3. M. B demande l'annulation de l'arrêté du 16 mars 2024 par lequel le préfet de la Seine-Saint-Denis l'a obligé à quitter le territoire français sans délai qui lui a été notifié par voie administrative le 16 mars 2024 à 11h25, ainsi qu'en atteste sa signature sur la décision attaquée. Cet arrêté litigieux comportait la mention des voies et délais de recours, de sorte que M. B disposait, conformément aux dispositions rappelées au point 2 du présent jugement, d'un délai de quarante-huit heures à compter de la notification de cet arrêté pour saisir le juge administratif. Dans ces conditions, la requête de M. B, enregistrée au greffe du tribunal le 23 mai 2024, soit après l'expiration du délai de recours contentieux de quarante-huit heures, est tardive.

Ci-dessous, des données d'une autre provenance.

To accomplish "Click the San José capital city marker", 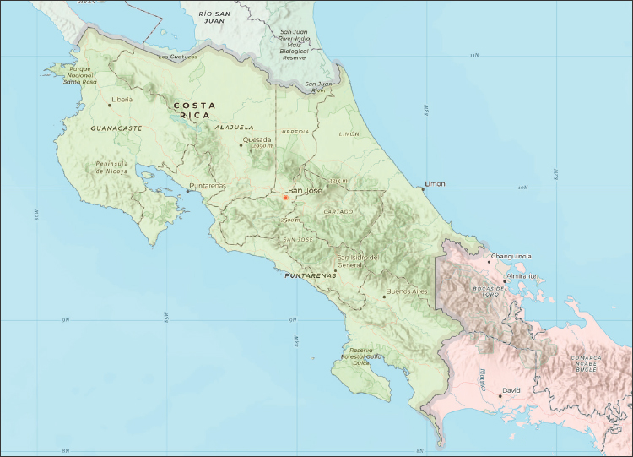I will (285, 198).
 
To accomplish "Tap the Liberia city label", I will (123, 100).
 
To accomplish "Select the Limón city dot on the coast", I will (424, 189).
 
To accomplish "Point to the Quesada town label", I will (257, 139).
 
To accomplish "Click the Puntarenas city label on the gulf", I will (208, 185).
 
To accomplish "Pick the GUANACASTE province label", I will (116, 128).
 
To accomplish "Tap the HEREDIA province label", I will (295, 133).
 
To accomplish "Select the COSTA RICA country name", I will (194, 110).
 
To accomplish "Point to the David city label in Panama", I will (511, 390).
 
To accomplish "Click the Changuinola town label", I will (511, 256).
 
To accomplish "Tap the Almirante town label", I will (523, 276).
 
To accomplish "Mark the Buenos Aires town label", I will (407, 291).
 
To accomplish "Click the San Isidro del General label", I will (360, 260).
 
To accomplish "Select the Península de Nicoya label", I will (111, 166).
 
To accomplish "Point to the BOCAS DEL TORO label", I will (493, 292).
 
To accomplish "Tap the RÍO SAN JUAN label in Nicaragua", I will (216, 17).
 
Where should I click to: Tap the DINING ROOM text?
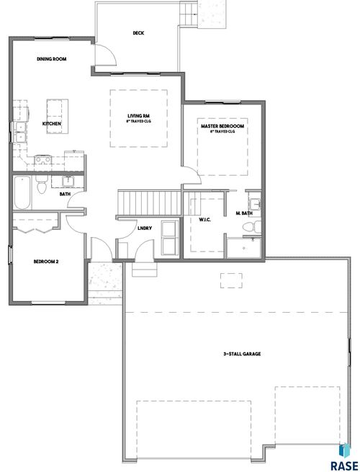[x=52, y=59]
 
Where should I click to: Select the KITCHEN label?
[x=51, y=124]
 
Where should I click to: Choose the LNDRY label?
[x=143, y=228]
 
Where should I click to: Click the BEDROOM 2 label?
[x=45, y=262]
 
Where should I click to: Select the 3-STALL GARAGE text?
[x=240, y=355]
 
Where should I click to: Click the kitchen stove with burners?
[x=40, y=160]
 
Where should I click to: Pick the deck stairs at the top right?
[x=189, y=14]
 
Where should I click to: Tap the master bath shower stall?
[x=243, y=248]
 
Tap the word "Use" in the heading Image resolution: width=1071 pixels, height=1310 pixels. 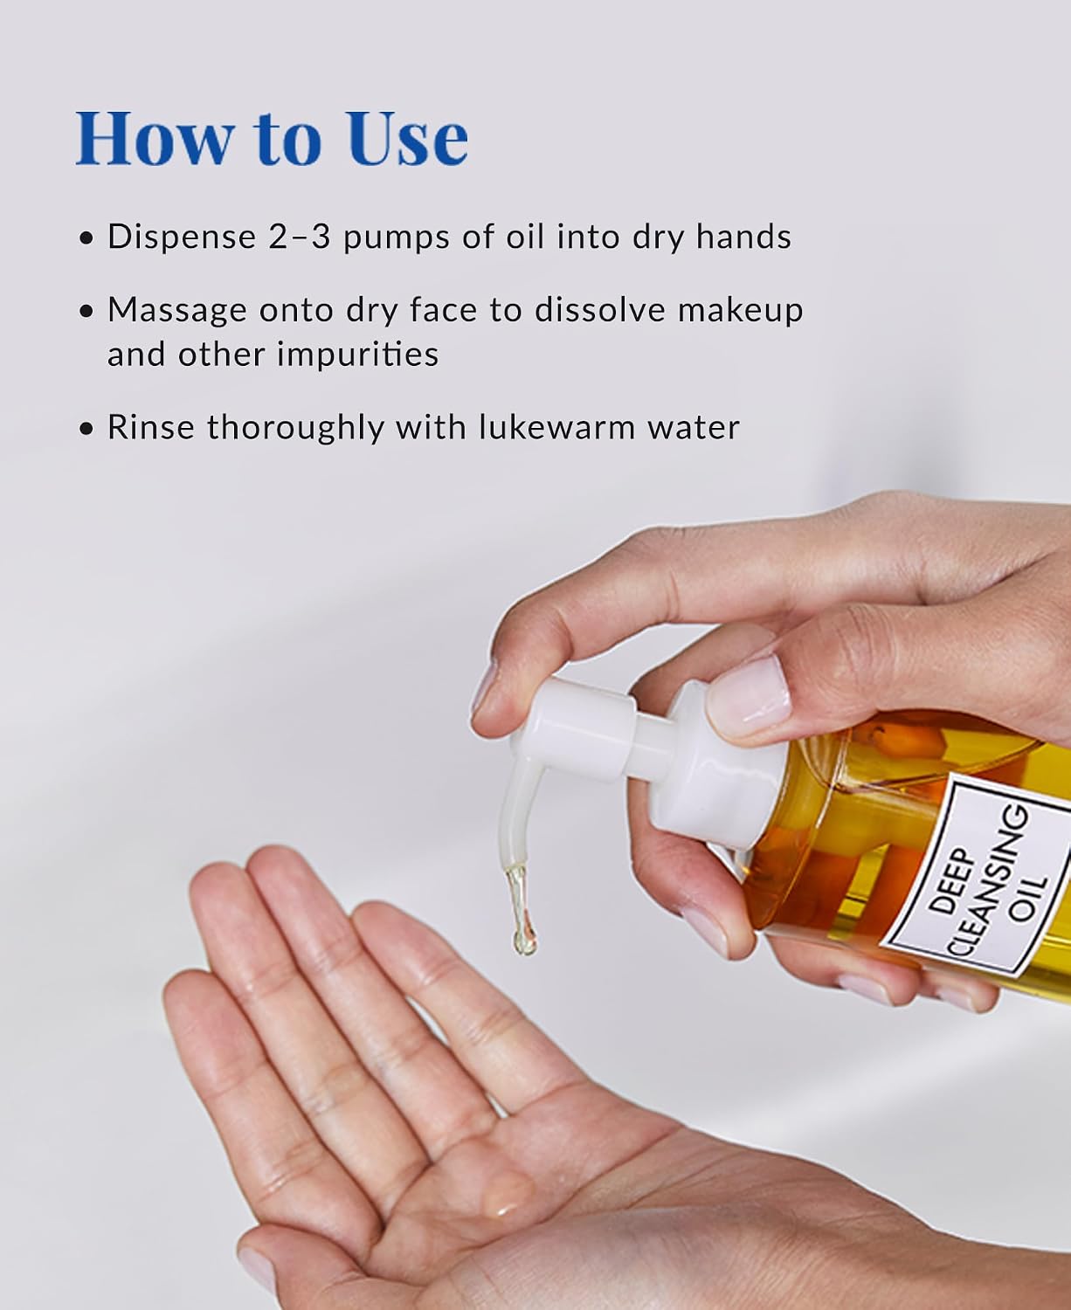408,138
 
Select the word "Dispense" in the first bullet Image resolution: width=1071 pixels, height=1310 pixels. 182,238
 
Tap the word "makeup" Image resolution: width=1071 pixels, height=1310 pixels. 741,311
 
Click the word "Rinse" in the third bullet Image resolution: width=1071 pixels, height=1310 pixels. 151,427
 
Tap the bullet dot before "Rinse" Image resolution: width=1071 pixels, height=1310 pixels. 87,429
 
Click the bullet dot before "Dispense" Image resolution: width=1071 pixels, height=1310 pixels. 87,238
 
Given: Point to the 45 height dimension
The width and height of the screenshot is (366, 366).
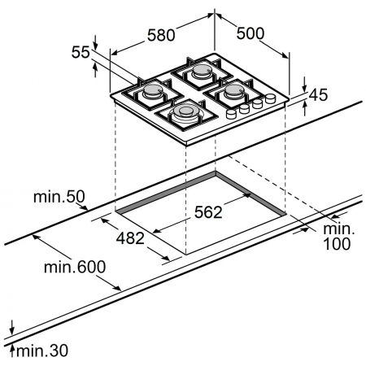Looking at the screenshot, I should tap(318, 95).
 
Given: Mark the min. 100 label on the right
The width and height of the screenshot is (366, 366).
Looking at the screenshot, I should tap(334, 237).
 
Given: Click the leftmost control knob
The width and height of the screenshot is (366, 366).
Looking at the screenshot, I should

4. Il en résulte que, comme l'a fait valoir le préfet de la Seine-Saint-Denis, la requête de M. B est irrecevable et doit être rejetée en toutes ses conclusions, y compris celles tendant à l'admission au bénéfice de l'aide juridictionnelle à titre provisoire dans la mesure où son action est manifestement irrecevable au sens de l'article 7 de la loi du 10 juillet 1991.

D E C I D E

Article 1er : La requête de M. B est rejetée.

Article 2 : Le présent jugement sera notifié à M. D B et au préfet de la Seine-Saint-Denis.

Rendu public par mise à disposition au greffe le 4 février 2025.

Le magistrat désigné,

A. A La greffière,

M. C

La République mande et ordonne au préfet de la Seine-Saint-Denis, en ce qui le concerne, et à tous commissaires de justice à ce requis, en ce qui concerne les voies de droit commun contre les parties privées, de pourvoir à l'exécution de la présente décision.